**Tasks to complete:**
- A) List every character name that appears in the TV episode recap below.
- B) In the TV episode recap below, what was Caroline's father staked in the heart with?

──────── Document excerpt

Caroline’s at the hospital making small talk with Crazy Nanny Carrie, who’s bedside manner is for sh*t . . .
The purpose of this conversation is two-fold. For starters, she wants to pick up her now vampire-blood infused, vampire hating daddy. For finishers, she wants to investigate the extent of Crazy Nanny’s sanity, on her bestie, Elena’s, behalf.
“So, have you ever played a character who actually WASN’T a murderer?”
Caroline comes to the conclusion that Crazy Nanny is normal, which only shows that becoming supernatural has done nothing to improve Caroline’s judgment regarding humans.
But Caroline’s vampire mojo DOES have it’s perks. Using her super sensitive vampy hearing, Caroline picks up the sound of her father’s phone. And this, in turn, allows her to find her father lying dead in the medical supply closet at the hospital . . . wait for it . . . staked in the heart with one of Alaric’s weapons.
“So, THAT’S why my stomach’s been killing me!”
I know it probably makes me seem like a heartless b*tch to say this . . . especially in light of what happened later in this storyline. But I thought it was pretty funny that Elena had to explain to Caroline that her father (who had died with vampire blood in his system) was now turning into a bloodsucker. Whereas, Caroline . . . the actual bloodsucker, was completely clueless. I mean, I guess you could argue that she was in shock, and couldn’t think straight. But still . . .
Cue the gasps, wheezes and hacking coughs, as the man who hates vampires so much that he was willing to burn his own daughter to excise the “evil creature” from her body, comes back from the dead, craving blood. Ahh, irony . . . gotta love it. Papa
Douche . . . wait . . . sorry, he’s dead, so I can’t bad mouth him anymore Forbes ultimately decides that he would rather not feed and commit suicide than become like his kid.

────────────────
──────── Information provided

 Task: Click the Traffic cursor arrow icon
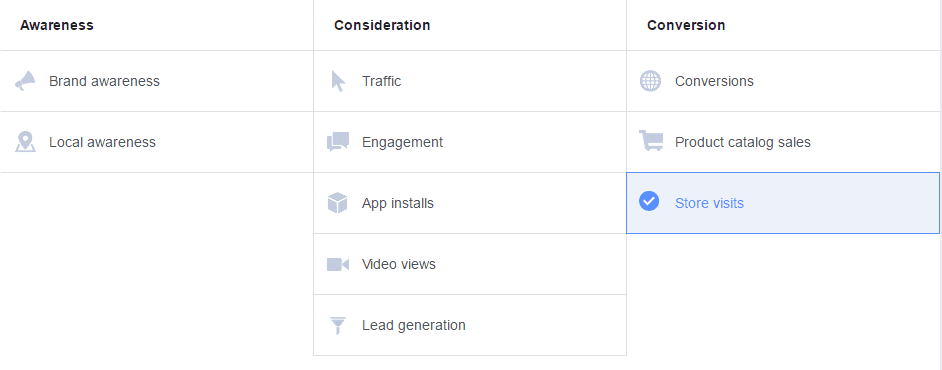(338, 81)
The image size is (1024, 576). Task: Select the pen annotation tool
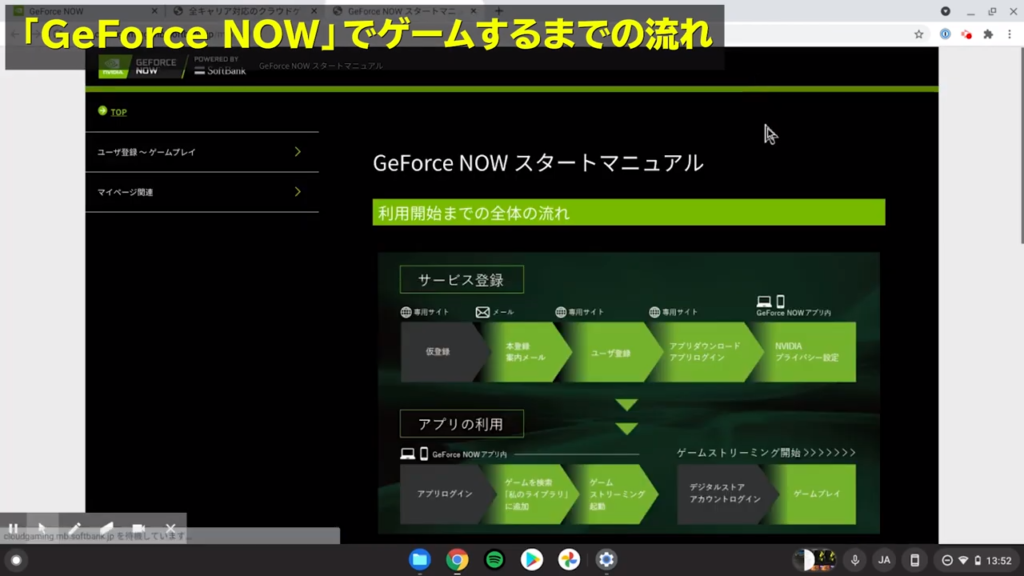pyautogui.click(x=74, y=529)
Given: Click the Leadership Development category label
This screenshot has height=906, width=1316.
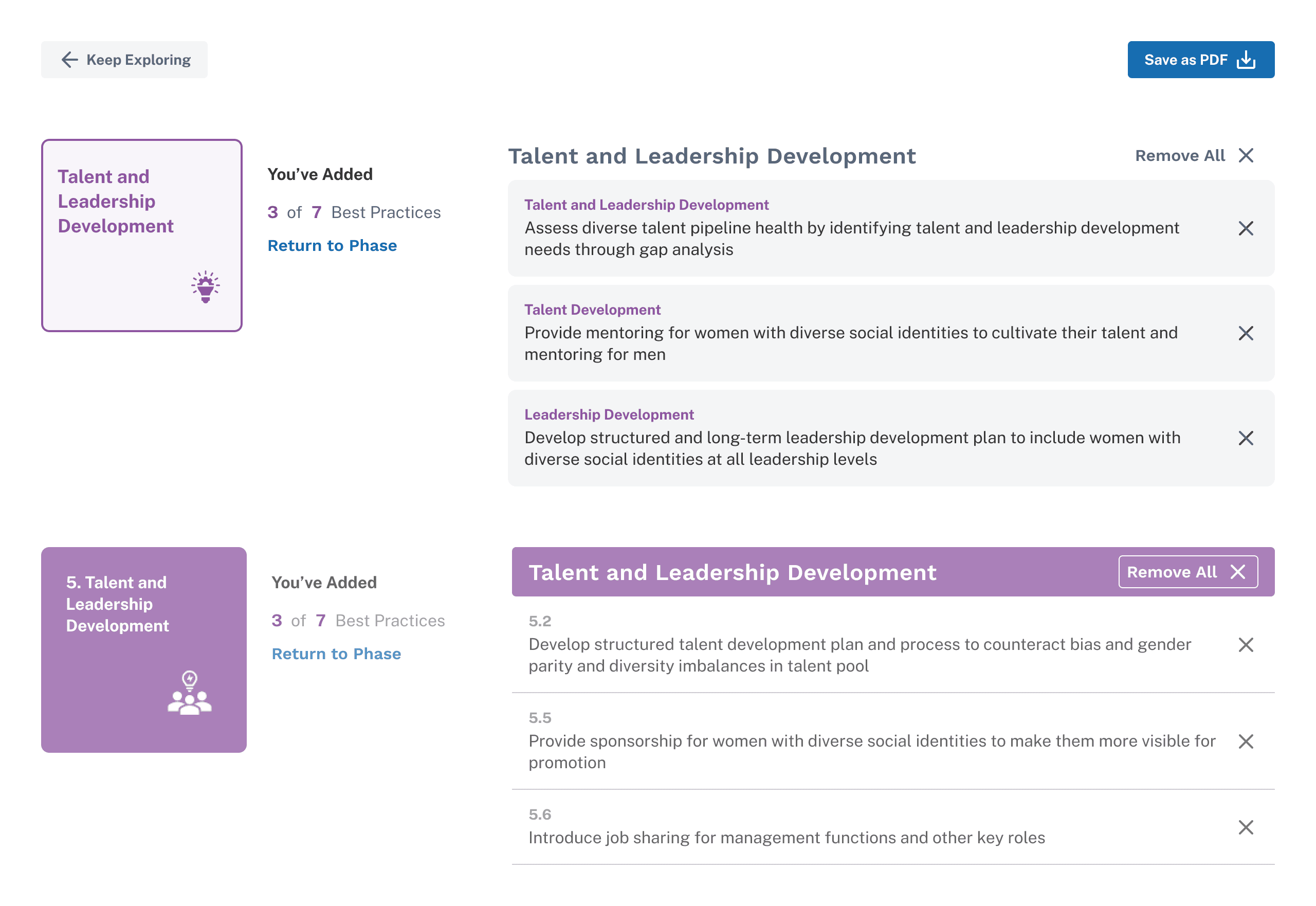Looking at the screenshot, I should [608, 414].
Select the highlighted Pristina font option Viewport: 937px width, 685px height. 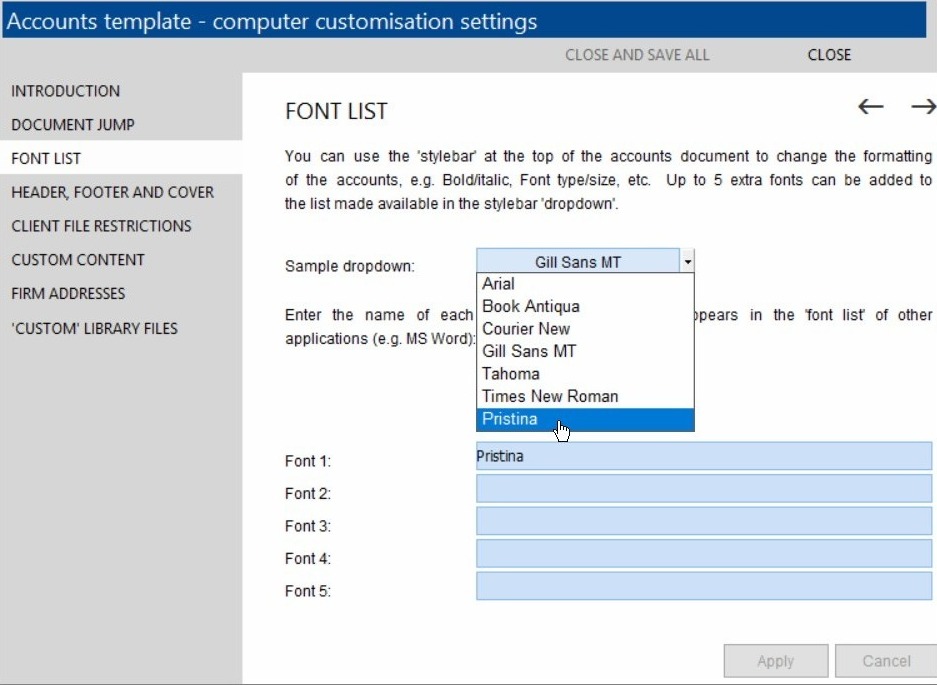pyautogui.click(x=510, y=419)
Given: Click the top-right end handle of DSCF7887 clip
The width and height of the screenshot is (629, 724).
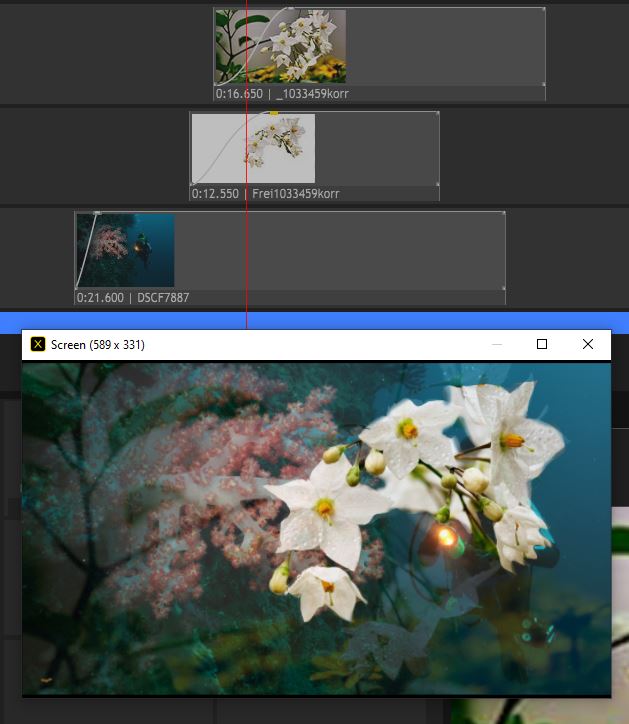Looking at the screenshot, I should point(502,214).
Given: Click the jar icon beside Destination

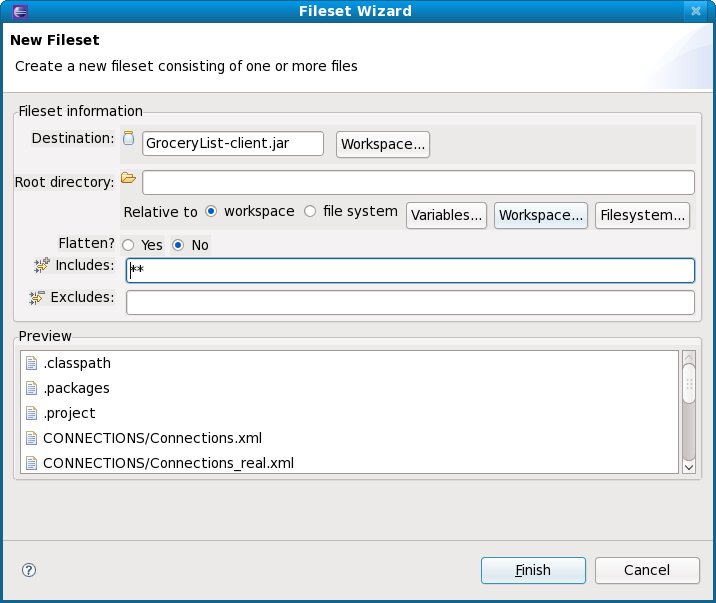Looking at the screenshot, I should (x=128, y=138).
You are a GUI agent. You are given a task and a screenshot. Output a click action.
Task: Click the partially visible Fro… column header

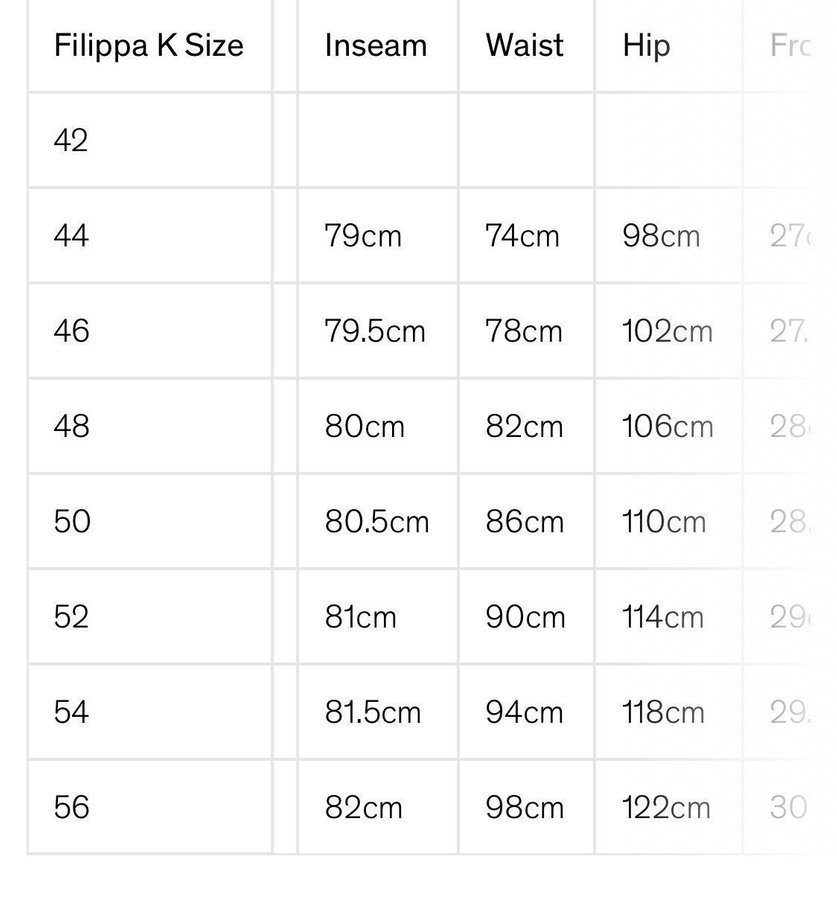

────────────────

**Per-task answers:**
- A) Caroline, Crazy Nanny Carrie, Elena, Alaric, Forbes

- B) One of Alaric's weapons.